While governments face a hefty set of challenges in marrying a tourism revival with ease of doing business, companies have their own list of concerns.
At established firms, chief financial officers often have little appetite for Airbnb-style worker freedom because of tax issues and other liabilities, according to Simon Hayes, director of the Asia CFO Network.
Yet many business leaders are accepting what their human resources departments already know: Most employers will be forced to keep up with the times.
Business-leisure travelers aside, tight labor markets around the world are giving workers the power to demand more flexibility. Over the next three to six months, Hayes expects more companies to set up remote-work options for those employees who are trusted to get their jobs done on the beach or elsewhere.

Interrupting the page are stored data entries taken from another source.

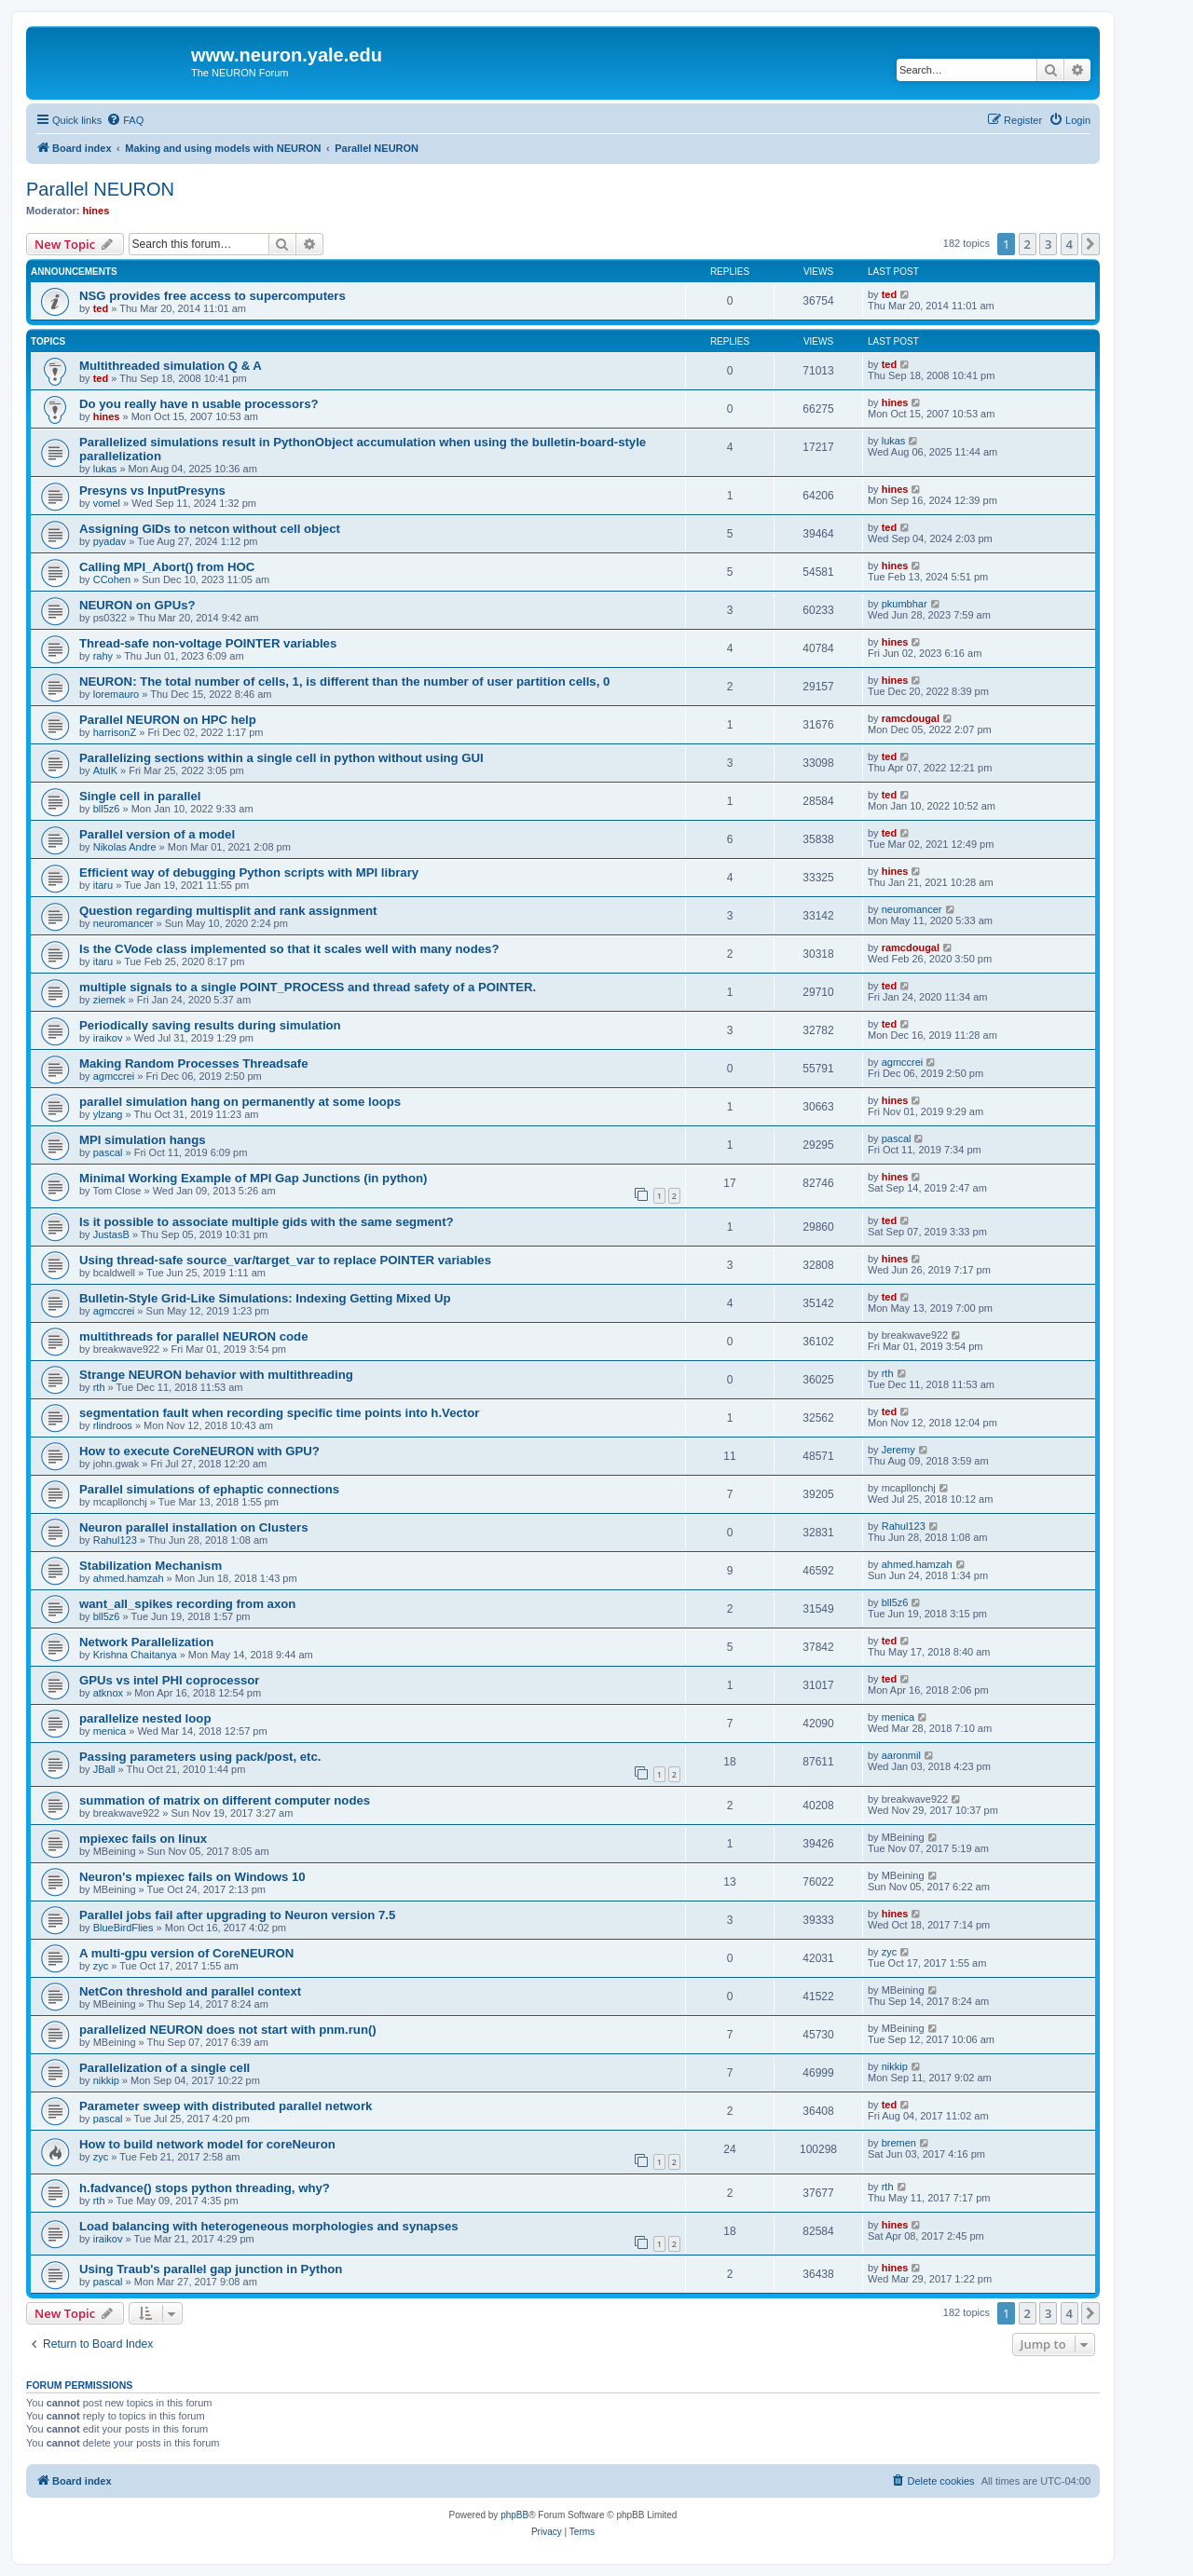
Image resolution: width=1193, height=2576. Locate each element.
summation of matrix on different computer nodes (224, 1800)
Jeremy (898, 1449)
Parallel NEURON (100, 189)
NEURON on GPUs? (137, 605)
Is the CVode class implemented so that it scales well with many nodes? (289, 949)
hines (96, 210)
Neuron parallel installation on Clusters (193, 1527)
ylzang (108, 1114)
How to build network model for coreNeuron (208, 2144)
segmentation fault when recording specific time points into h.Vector (279, 1413)
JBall (104, 1769)
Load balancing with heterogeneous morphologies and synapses (269, 2226)
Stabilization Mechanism (150, 1566)
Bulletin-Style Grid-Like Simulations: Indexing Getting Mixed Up (265, 1298)
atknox (108, 1692)
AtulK (105, 770)
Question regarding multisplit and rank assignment (228, 911)
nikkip (106, 2080)
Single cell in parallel (139, 796)
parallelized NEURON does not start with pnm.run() (228, 2030)
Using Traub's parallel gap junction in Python (210, 2269)
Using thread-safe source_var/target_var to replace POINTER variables (285, 1260)
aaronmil (901, 1755)
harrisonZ (114, 732)
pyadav (109, 541)
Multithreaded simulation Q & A (170, 366)
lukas (105, 468)
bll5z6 (106, 808)
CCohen (111, 579)
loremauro (116, 694)
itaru (103, 885)
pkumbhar (904, 603)
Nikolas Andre (125, 846)
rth (99, 1387)
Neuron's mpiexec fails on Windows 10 (192, 1877)
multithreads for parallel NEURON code (193, 1336)
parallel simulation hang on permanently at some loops (240, 1102)
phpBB (514, 2515)
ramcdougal (910, 718)
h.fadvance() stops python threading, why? (204, 2188)
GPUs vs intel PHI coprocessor (169, 1680)
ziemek (109, 999)
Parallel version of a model (157, 834)
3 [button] (1048, 244)
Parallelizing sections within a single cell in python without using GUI (281, 758)
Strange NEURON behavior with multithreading (216, 1375)
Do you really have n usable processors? (199, 404)
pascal (108, 1152)
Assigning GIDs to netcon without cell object (209, 529)
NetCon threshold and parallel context (190, 1991)
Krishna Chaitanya (135, 1654)
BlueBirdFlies (123, 1927)
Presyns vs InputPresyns (152, 490)
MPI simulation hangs (142, 1140)
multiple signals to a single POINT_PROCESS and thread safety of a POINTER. (307, 987)
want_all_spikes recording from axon (187, 1604)
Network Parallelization (146, 1642)
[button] (1090, 244)
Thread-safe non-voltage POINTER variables (207, 643)
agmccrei (114, 1076)
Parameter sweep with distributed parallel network (225, 2106)
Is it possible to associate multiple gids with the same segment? (266, 1222)
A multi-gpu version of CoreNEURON (186, 1953)
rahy (103, 655)
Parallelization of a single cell (164, 2068)
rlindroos (112, 1425)
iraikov (108, 1037)
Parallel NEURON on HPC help (167, 720)
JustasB (111, 1234)
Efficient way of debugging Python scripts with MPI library (248, 872)
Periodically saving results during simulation (210, 1025)
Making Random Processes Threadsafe (194, 1063)
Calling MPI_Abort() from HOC (166, 567)
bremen (899, 2142)
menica (109, 1731)
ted (101, 308)
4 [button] (1069, 244)
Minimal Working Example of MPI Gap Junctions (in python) (253, 1178)
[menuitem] (125, 120)
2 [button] (1027, 244)
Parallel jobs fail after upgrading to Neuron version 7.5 (237, 1915)
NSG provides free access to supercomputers (212, 296)
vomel (106, 503)
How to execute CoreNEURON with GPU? (199, 1451)
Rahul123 (115, 1540)
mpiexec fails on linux (143, 1839)
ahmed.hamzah (128, 1578)
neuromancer (123, 923)
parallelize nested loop (145, 1718)
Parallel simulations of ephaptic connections (209, 1489)
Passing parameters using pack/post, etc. (200, 1757)
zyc (101, 1965)
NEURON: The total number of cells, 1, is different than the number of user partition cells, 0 (344, 681)
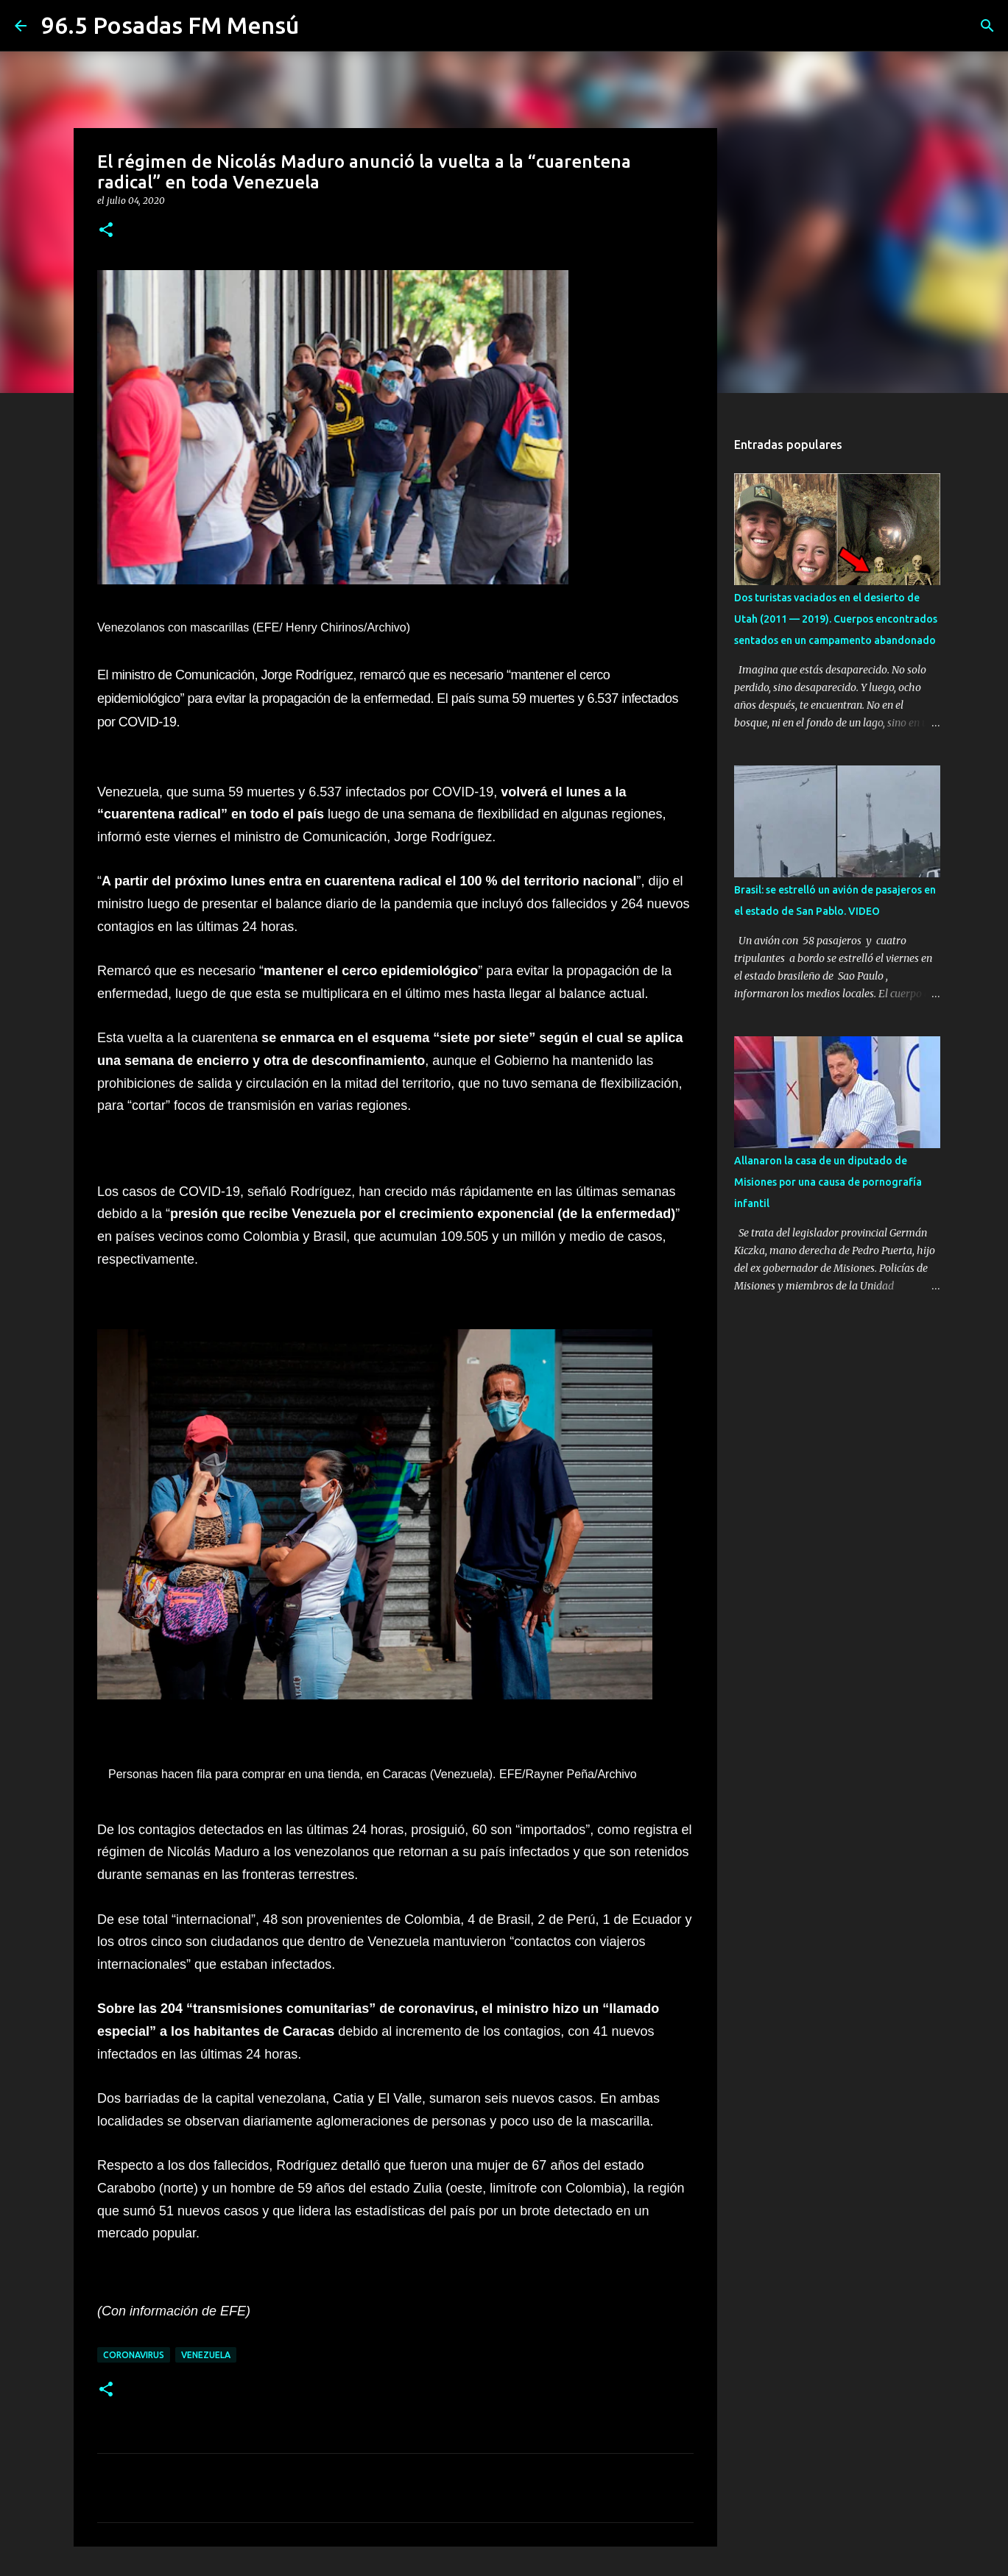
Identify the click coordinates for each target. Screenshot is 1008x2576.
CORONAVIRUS (133, 2355)
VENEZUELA (205, 2355)
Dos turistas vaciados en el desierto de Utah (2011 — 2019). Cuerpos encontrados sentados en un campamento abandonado (835, 619)
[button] (106, 231)
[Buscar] (987, 25)
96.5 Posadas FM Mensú (170, 25)
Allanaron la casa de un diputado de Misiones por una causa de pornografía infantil (828, 1182)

There’s a clear willingness to at least consider looser policies around remote work, according to an Asia CFO Network survey of 31 multinational companies across the Asia-Pacific region. But there are also significant concerns, with tax issues and “corporate culture dilution” at the top of the list.
“One issue is navigating the tax, social security and employment and labor provisions of both countries to ensure compliance in both locations,” said MPI’s Hooper. Another is the risk of triggering permanent establishment rules that may incur corporate tax obligations, she said.
While business-leisure travel isn’t about to overtake other types of travel, it’s still an opportunity for tourism-heavy economies.
“It’s a growing segment but will remain a ‘niche’ segment,” said Margaux Constantin, a partner at McKinsey & Co who leads the firm’s work in tourism. The potential for high spending on longer-than-average trips makes business-leisure travelers an attractive market, she said.
“It’s not surprising to see that some destinations are actively prioritizing this segment as part of their tourism strategy.”